An interprofessional team provides a holistic and integrated approach to accurately diagnose and help achieve the best possible outcomes. The complications that commonly accompany holoprosencephaly require a multidisciplinary approach. Endocrine dysfunction that commonly accompanies some variants of HPE should be treated life long by a pediatric endocrinologist. Associated gastrointestinal anomalies are attended to by pediatric gastroenterologists. Neurological anomalies like seizures, movement disorders, facial anomalies, and hydrocephalus, are attended to by the neurologist and the neurosurgeon.

Dysphagia or reflux related to the cleft palate is treated by a plastic surgeon in conjunction with the pediatric surgeon. The importance of psychological aid and genetic counseling must not be undermined and should be offered to all parents.

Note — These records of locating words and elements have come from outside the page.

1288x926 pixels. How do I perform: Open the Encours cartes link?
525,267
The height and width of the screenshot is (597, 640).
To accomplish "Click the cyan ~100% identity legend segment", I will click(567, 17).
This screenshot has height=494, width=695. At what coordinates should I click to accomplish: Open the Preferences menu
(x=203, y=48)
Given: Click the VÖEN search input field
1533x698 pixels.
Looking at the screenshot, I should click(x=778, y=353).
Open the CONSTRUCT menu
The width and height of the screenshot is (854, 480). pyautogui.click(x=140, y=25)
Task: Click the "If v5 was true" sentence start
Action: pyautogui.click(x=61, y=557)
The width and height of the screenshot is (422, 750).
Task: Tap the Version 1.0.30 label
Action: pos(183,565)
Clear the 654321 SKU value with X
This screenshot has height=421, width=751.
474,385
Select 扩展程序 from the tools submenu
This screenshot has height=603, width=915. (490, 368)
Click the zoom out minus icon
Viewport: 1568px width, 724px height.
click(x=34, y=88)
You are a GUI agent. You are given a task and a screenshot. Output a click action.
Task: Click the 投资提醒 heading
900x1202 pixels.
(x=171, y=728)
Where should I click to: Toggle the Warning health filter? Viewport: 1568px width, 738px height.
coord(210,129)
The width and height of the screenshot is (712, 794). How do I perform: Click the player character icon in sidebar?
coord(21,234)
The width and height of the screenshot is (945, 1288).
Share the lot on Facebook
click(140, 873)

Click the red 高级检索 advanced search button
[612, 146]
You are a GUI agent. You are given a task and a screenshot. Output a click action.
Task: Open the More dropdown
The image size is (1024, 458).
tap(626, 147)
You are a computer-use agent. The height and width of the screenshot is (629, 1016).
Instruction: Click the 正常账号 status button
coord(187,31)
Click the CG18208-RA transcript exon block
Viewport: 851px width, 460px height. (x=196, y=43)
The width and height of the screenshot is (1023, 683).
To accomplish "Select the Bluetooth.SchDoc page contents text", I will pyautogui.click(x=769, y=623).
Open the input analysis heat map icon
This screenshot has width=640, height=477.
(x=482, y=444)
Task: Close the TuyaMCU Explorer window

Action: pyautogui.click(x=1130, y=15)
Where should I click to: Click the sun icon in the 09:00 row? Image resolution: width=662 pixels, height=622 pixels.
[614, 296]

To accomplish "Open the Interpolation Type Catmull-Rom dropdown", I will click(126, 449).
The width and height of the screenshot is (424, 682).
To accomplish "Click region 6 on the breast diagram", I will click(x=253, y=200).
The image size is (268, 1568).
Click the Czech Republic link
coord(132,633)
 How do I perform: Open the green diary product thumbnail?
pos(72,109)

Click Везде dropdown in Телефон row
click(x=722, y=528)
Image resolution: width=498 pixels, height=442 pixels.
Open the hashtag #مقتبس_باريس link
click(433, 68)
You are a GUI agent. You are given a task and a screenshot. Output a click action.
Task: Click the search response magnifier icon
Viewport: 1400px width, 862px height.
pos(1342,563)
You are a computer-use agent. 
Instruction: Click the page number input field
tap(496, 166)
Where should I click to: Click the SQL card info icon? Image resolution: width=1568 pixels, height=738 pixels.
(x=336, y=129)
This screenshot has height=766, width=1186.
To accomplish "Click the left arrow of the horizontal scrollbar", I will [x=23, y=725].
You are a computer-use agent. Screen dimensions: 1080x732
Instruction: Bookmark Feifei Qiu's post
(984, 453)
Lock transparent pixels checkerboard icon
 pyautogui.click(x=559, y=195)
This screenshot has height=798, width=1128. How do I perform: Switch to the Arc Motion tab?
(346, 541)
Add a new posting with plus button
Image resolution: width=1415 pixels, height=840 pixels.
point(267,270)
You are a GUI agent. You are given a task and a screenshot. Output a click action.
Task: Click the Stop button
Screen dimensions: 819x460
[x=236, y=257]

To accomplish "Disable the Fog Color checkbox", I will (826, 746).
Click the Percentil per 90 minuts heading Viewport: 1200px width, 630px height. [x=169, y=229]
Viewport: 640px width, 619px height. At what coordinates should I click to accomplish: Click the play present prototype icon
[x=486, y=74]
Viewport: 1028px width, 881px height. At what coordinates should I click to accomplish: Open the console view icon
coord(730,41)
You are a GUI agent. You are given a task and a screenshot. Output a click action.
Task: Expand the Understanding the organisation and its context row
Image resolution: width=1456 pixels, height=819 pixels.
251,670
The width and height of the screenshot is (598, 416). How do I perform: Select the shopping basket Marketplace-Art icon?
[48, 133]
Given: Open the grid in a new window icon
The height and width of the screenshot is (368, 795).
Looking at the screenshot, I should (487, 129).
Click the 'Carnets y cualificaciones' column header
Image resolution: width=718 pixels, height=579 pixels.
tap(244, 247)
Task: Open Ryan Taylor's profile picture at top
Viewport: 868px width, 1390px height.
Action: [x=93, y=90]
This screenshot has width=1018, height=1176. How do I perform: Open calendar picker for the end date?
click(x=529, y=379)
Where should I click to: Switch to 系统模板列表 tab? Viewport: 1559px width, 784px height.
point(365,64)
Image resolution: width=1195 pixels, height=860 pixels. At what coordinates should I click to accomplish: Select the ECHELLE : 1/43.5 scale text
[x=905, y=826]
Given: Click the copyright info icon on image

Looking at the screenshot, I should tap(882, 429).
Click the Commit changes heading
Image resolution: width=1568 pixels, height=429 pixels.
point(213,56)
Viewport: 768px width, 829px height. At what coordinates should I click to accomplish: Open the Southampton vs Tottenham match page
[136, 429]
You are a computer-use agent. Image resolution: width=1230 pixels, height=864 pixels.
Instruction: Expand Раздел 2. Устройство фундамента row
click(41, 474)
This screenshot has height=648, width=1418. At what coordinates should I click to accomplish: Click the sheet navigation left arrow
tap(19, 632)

Child psychiatrists and psychologists can be consulted for the emotional and behavioral consequences of holoprosencephaly.

Collaboration with shared decision making and good communication among the interprofessional team is key for a good outcome. The interprofessional care provided to the patient must use an integrated care pathway combined with an evidence-based approach to planning and evaluation of all joint activities. The earlier signs and symptoms of a complication are identified, the better is the prognosis and outcome.[20]